The problem is that the result of g() is "temporary", and if h() allocates, then the collector may sweep that result away! This is the kind of bug you find with GC_EVERY_ALLOC, because the time window for the bug is small. It occurs while evaluating temporary expressions.

One way to fix this is with a bytecode- or SSA-like transformation like:

tmp1 = g()
tmp2 = h()
f(tmp1, tmp2)

However, doing this analysis correctly involves types and logic for each language construct. For example, the + and * operators in Python may or may not allocate depending on the type of the operands, so it's more work than it appears.

Right now, mycpp is halfway between an AST printer and a compiler, and this would require making it more like a real compiler. It would also make the generated code less readable.

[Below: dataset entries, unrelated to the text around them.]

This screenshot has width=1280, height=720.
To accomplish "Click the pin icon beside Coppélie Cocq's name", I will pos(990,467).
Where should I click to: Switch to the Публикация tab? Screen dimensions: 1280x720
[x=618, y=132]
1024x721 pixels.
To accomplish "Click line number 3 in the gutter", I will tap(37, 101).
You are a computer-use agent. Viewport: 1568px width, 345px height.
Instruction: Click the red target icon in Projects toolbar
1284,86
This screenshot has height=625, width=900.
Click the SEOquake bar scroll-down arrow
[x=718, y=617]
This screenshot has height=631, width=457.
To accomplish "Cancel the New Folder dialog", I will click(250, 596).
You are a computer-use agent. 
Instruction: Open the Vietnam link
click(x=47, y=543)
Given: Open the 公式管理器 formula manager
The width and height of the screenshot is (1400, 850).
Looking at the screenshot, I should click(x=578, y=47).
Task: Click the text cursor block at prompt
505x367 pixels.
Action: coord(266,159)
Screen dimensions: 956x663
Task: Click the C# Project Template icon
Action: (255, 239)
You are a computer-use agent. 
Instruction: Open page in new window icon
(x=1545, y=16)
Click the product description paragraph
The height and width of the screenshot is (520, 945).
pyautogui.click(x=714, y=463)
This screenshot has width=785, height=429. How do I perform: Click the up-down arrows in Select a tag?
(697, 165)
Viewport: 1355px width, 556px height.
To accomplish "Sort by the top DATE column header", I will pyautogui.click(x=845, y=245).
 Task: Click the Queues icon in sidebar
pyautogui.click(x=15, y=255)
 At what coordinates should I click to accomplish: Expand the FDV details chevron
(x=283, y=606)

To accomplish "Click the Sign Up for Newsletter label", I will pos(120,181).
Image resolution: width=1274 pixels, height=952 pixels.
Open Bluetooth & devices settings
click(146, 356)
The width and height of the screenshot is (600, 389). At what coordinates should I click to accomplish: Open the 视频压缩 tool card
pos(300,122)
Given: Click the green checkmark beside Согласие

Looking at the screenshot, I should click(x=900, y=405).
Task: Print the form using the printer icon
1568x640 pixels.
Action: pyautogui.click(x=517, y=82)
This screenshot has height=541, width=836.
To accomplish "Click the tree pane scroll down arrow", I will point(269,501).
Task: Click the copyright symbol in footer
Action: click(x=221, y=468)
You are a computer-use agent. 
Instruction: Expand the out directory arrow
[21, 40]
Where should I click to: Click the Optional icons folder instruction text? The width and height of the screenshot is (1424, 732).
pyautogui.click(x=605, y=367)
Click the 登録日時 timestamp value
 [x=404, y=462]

"Return Value Rooting" Policy

I came up with a policy I call "return value rooting" that "inverts" the responsibility for rooting. In short, you tell the collector about a root object when you return it from a function:

Str* MyFunc(bool cond) {
  # Update a data structure that mirrors the C stack
  RootingScope _r;

  if (cond) {
    Str* s = OtherFunc();
    # Add to the root set; tell caller to remove it
    # when done
    gHeap.RootOnReturn(s);
    return s;
  }
  return nullptr;
}

It's not done yet, but it made all 5 crashes in our tests go away, which seems promising.

I generally try not to "invent" anything for Oil, instead relying on textbook knowledge, and techniques lifted from production codebases. But again, I haven't found good resources on this engineering problem.

Let us know if you have worked on similar problems!

This policy isn't compatible with the Cheney algorithm, so we'll probably never go back to Cheney.

Problem: fork()-friendly Collector Data Structures

So that was a story about finding a good bug with testing. It shows why the GC rooting problem is important.

Here's another story, organized around the following problem: How do we design the garbage collector's data structures so that they don't defeat the copy-on-write of fork()?

This is important, because forking the interpreter is idiomatic shell!

There are two issues which both involve the common object header.

  1. Are the mark bits stored in the header of every object, or stored elsewhere?
  2. How does the sweep phase find all objects? Does the object header contain a next pointer?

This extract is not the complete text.